Is your loved one considering weight loss surgery?

Hundreds of thousands of Americans undergo obesity surgery every year, and awareness of these procedures is becoming more and more widespread. Just look at the popular TV show “This Is Us,” in which actress Chrissy Metz’s character decides to have weight loss surgery.

As a friend or family member of someone contemplating weight loss surgery, you have an important part to play. Patients need the support of the people closest to them in order to commit to a healthy lifestyle post-surgery.

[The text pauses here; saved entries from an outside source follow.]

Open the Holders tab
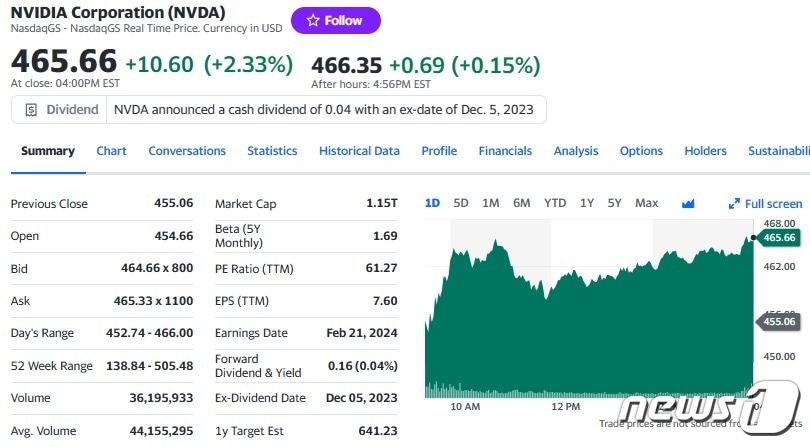The image size is (810, 447). tap(705, 151)
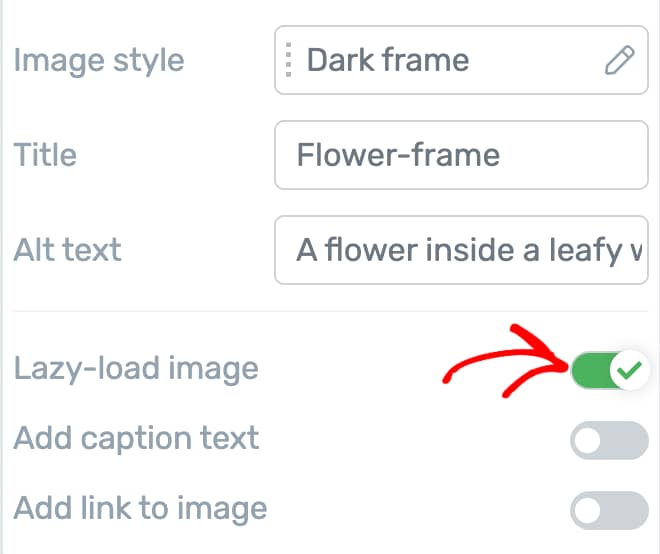This screenshot has height=554, width=660.
Task: Select the Title label text
Action: [x=45, y=155]
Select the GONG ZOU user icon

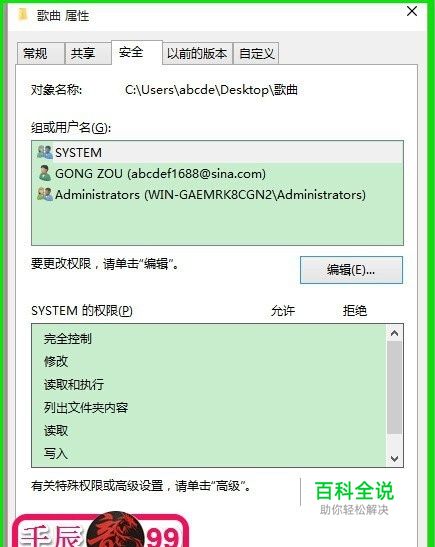pyautogui.click(x=45, y=173)
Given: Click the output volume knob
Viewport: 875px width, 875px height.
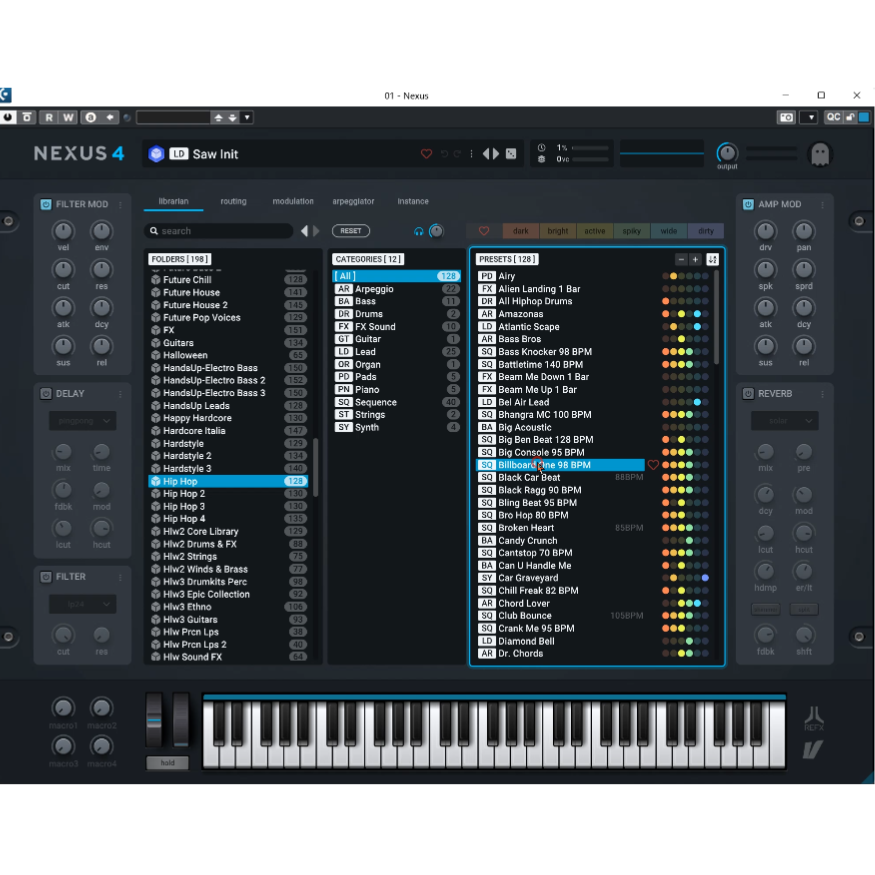Looking at the screenshot, I should [x=727, y=152].
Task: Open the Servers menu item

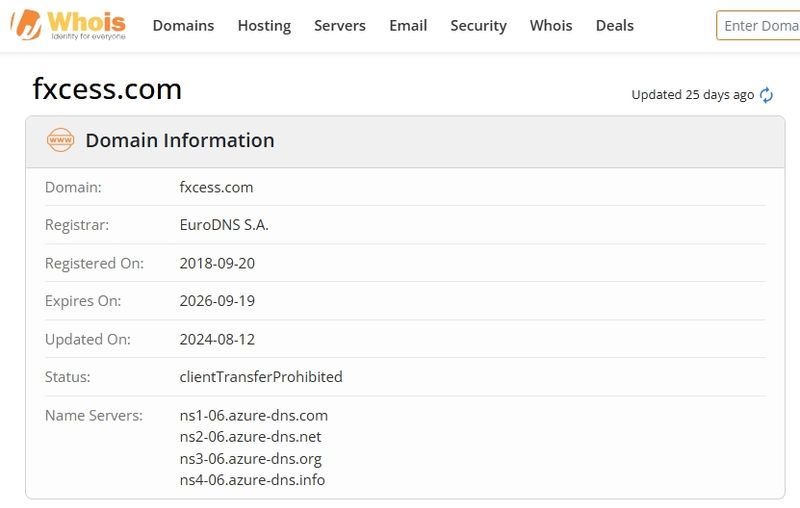Action: 340,26
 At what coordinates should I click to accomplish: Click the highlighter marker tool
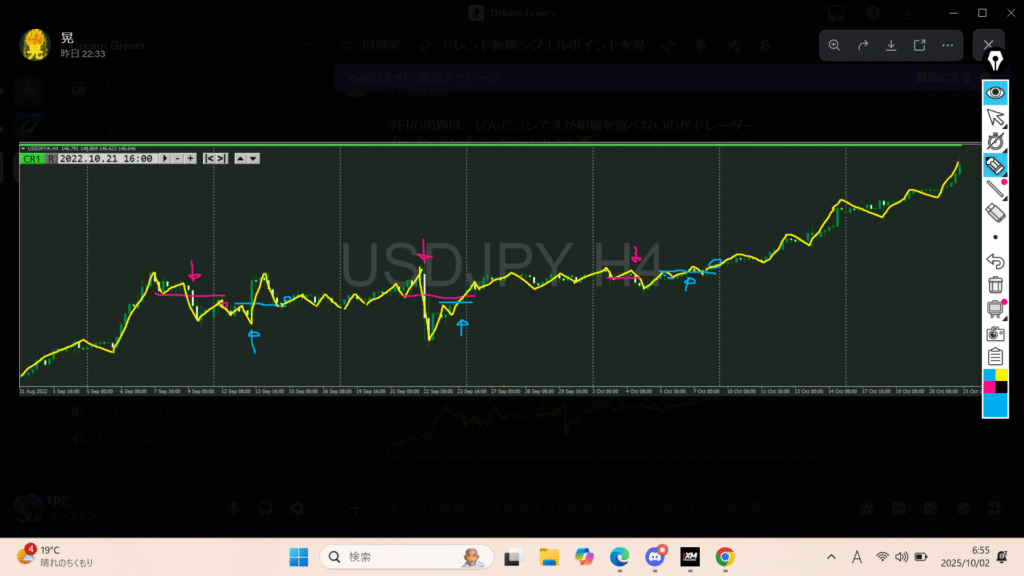(x=995, y=165)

Here’s how you can support your loved one during this process.

Emotional Support

Making the decision to have obesity surgery and sticking to a diet and exercise regimen after surgery can be emotionally grueling. The single most important thing you can do is to be there for your loved one. Let them know that you are on this journey with them.

You can do that by:

  • Being a cheerleader, not a coach. Don’t nitpick your loved one for their mistakes. Instead, applaud the things he or she is doing right. Even if they miss a weight loss target, show them love and support for trying.
  • Celebrate with your loved one. If your loved one achieves a goal, plan a fun activity to celebrate, such as going to a movie or a concert. Let them know that you’re just as excited about their achievements as they are.
  • Be interested in more than losing weight. Talk about things besides weight loss. Show your interest and concern in your loved one’s life beyond the issue of dieting and weight.
  • Be positive. Don’t judge your loved one for a bad day. Help them to get back on track by focusing on the future, not the past.
  • Support them in their decision about obesity surgery. While weight loss surgery is a choice, it may be the only option to treat severe weight problems. Ask your loved one what they know about the surgery, seek out information together and keep an open mind.
  • Join them at appointments, classes and support groups. If your loved one needs someone to go along with them to meetings with doctors, for example, offer to join them. It can help relieve your loved one’s nervousness. Plus, you can help ask questions and get more information.
  • Be thoughtful about what you say after surgery. It’s important to be sensitive about how your loved one feels after surgery. Try to avoid making comments about weight after surgery. Be careful about how you congratulate your loved one on their progress.

Dietary Support

Diet and exercise are the pillars of weight loss. Even after weight loss surgery, maintaining a good diet is key to keeping weight off and staying healthy. For you, that means supporting your loved one by helping them eat a good diet.

If you live with your loved one, try to get rid of any tempting foods, like chips, cookies and sodas. By removing unhealthy foods and drinks from your home, you’ll make it easier for your loved one to stick to their diet.

You can also help out with meal planning and food prep. Cooking at home is always preferable to eating out because you can keep track of the ingredients in your food and control the amount of oil and salt you use.

On your days off, plan meals for the week ahead with your loved one’s diet guidelines in mind. Prepare your ingredients in advance so they’re easier to cook after a long day of work. For instance, marinate skinless chicken breasts and chop up vegetables ahead of time so your ingredients are ready to go.


The second pillar of weight loss and a post-surgery lifestyle is a regular physical activity.

Participating in exercise is an easy way to support your loved one. Here are some examples of exercise that you can do together.

  • Evening walks. Discussing your day at work? Do it on a nice walk instead of on the couch.
  • Workouts. Whether you’re lifting weights, going to Zumba classes or jogging on the treadmill, it’s always easier to get motivated when you have someone to exercise with.
  • Sports. Get a group of friends together for a weekly game of basketball or volleyball.
  • Home exercises. Even on days when you can’t make time for a full-fledged workout, join your loved one for a shorter home workout with simple jumping jacks, squats and lunges.

For overweight and obese individuals, successful weight loss depends upon the support of the people around them. By supporting your loved one on this journey, you can make weight loss surgery feel less overwhelming.